Para propor emendas, a Comissão deve ter a assinatura de pelo menos um terço do Senado.

5) Plenário do Senado

Aprovada na CCJC, a proposta segue diretamente para o plenário, que abre prazo de cinco sessões para discussão. A aprovação também se dá em dois turnos, com votação favorável mínima de 60% dos senadores em cada um dos turnos.
São necessários, na legislatura atual, aprovação de 49 dos 81 senadores. O intervalo entre as votações é de no mínimo cinco dias.
Durante a discussão em segundo turno apenas emendas que não alterem o mérito da proposta poderão ser apresentadas. Outras emendas poderão ser apresentadas durante a discussão da proposta no Plenário em primeiro turno. Essas emendas deverão ser assinadas pelo menos por um terço dos senadores.
O Senado poderá rejeitar a proposta, propor alterações ou aprová-la integralmente:
Rejeitar a proposta - a PEC é mandada para o arquivo e não poderá mais ser apresentada na mesma Legislatura.
Dizemos que está com impedimento constitucional.
Propor alterações - a matéria retornará à Comissão Especial da Câmara para a apreciação das alterações.
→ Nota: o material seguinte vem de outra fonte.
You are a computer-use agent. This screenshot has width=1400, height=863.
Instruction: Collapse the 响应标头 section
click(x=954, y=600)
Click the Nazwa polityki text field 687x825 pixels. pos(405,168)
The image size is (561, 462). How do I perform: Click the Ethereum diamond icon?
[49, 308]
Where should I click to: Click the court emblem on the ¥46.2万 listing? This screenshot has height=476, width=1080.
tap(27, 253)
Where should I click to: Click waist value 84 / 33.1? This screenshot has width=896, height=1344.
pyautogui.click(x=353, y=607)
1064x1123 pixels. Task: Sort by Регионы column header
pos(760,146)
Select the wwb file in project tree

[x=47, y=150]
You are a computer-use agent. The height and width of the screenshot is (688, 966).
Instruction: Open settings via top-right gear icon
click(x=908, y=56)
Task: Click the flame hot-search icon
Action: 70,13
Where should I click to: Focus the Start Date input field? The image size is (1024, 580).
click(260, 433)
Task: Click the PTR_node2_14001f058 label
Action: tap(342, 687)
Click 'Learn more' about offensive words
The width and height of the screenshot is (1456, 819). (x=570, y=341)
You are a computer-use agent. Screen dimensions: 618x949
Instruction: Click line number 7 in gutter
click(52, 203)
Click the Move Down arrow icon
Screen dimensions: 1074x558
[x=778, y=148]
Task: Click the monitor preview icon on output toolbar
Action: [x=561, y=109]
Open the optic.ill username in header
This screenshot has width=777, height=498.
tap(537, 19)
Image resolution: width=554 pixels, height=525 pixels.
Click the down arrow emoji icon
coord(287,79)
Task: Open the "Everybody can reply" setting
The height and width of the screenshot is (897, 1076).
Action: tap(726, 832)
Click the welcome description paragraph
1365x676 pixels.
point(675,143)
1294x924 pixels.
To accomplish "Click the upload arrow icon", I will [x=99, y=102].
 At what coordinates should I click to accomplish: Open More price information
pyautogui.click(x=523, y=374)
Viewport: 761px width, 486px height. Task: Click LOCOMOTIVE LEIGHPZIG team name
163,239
Volta-se, então, praticamente ao mesmo ponto de partida da tramitação, já que as emendas deverão seguir o mesmo procedimento da proposta original.

6) Promulgação

Caso a PEC que saiu da Câmara não tenha sido alterada pelo Senado, o texto é promulgado pelo congresso nacional. Como é uma emenda à constituição, quem vota e discute a emenda é o constituinte derivado.

PEC 300 em Alagoas

Nesta quinta-feira (29/10/2009), ás 16h, cerca de mil oficiais e praças do corpo de bombeiros e da polícia militar compareceram na sede da Associação dos Subtenentes e Sargentos Militares do Estado de Alagoas (ASSMAL), no bairro do Trapiche, para a reunião à favor da Proposta de Emenda Constitucional (PEC) 300 que foi realizada com o objetivo da classe de unir forças para mostrar interesse pela aprovação. E mobilizar os políticos e a sociedade civil organizada para que sejam favoráveis à aprovação da PEC 300.
Após a reunião foi realizada uma marcha, puxada por um trio-elétrico, desde a sede da ASSMAL até a Praça da Faculdade, no Trapiche.
Os deputados federais Chamariz, Francisco Tenório e Major Fábio também participaram da caminhada. “É preciso equiparar os salários dos policiais militares e bombeiros no valor de R$ 4.200 urgentemente para que possamos fazer jus a frase que existe na bandeira nacional ‘Ordem e Progresso’ e ao aprovar a PEC 300 os políticos estarão dando melhores condições de trabalho a todos os militares de garantir a segurança dos brasileiros”, disse o deputado federal Major Fábio, mas que também é relator da PEC.
O senador Renan Calheiros, do PMDB, também esteve presente na ASSMAL e disse que assim como os professores merecem uma valorização do salário para uma melhor qualificação da educação no nosso país, os militares também devem receber um alto salário para compensar a sua árdua atividade. Outro que apoiou a marcha e a aprovação da PEC 300 foi o deputado estadual Álvaro Guimarães, do PSB, “É preciso igualar os salários dos militares daqui com os de Brasília porque muitas vezes os nossos policiais têm, além da pouca estrutura, mais trabalho com relação á violência do que os PMs de Brasília”, afirmou Álvaro.


PEC 300 no Rio de Janeiro

No domingo (25/10/2009) o Major Fábio retornou ao Rio de Janeiro, o parlamentar participou de mais uma Marcha em defesa da PEC 300.
No Rio de Janeiro a Marcha chamou atenção dos banhistas e turistas que freqüentam as praias cariocas. O evento foi realizado no momento em que o Rio de Janeiro enfrenta uma grave crise nos seus instrumentos de promoção de segurança pública.O Major Fábio voltou a defender a PEC 300 como mecanismo capaz de combater o crime organizado.
É impossível compreender como o Rio de Janeiro paga um dos piores salários do Brasil?”, foi com esse tema que o Major Fábio direcionou sua participação na Marcha.